The United Nations has recognized the transatlantic slave trade as a crime against humanity — a rupture so total it severed African peoples from language, ancestry, spiritual practice, and a continuous sense of self. No other group of Americans carries this particular wound.

The consequences are not merely historical. They live in the body, in the family, in the questions African Americans carry about who they are and where they belong. Existing formation programs were not built to hold this.

The Ark Experience was.
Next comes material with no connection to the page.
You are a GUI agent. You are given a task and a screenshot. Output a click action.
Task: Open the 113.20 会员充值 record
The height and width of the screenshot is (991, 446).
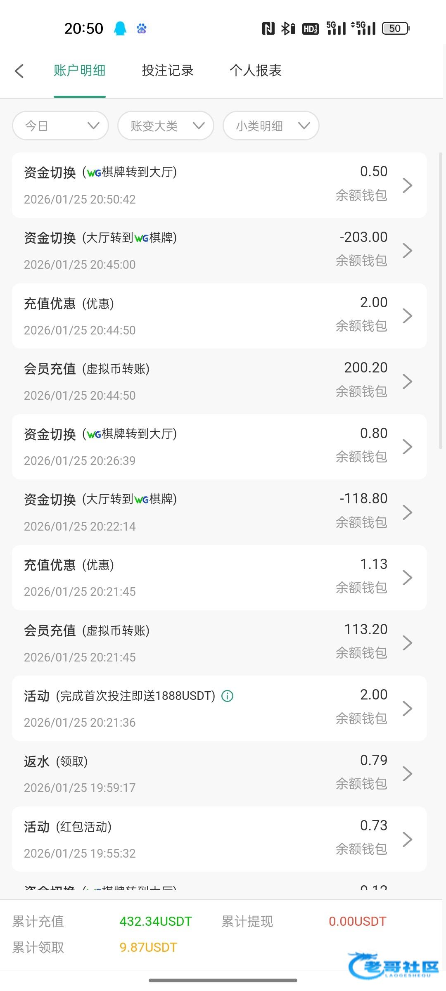point(219,643)
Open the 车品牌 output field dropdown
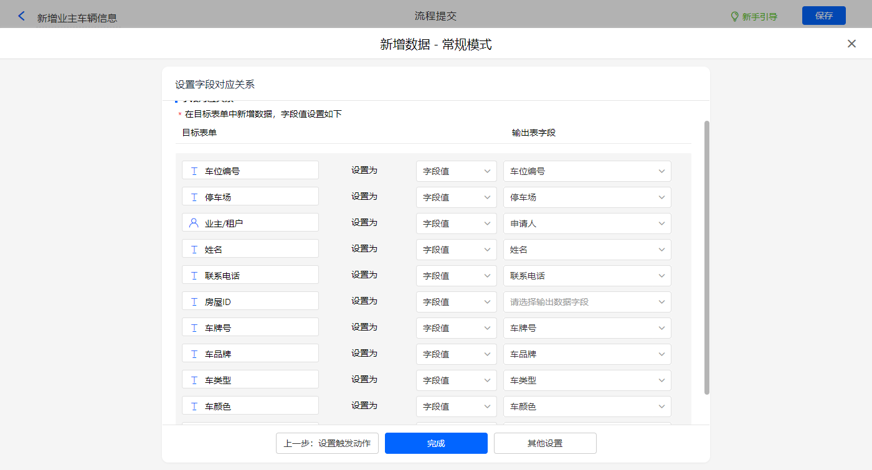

It is a direct response to the rupture — a structured, spiritually grounded journey that moves through lament and remembrance toward re-rooting, reclamation, and the full expression of one's purpose and potential.

400+
Years since the first Africans were enslaved in colonial America
12.5M
Africans forcibly transported across the Atlantic
370
Days — the length of Noah's journey on the Ark, and the length of this transformational Experience
Woman at the water edge at dawn
I
Awakening
Bay Area, California
Mothers of Gynecology sculpture Montgomery
II
Remembering
Montgomery, Alabama
Senegal sunset through palm trees
III
Becoming
Senegal, West Africa
Community gathering in ceremony
IV
Being
Yearlong Integration

Who This Journey Is For

Called, Curious,
and Ready to Cross

The Ark Experience is not for everyone — and that is by design. It asks something real of those who board.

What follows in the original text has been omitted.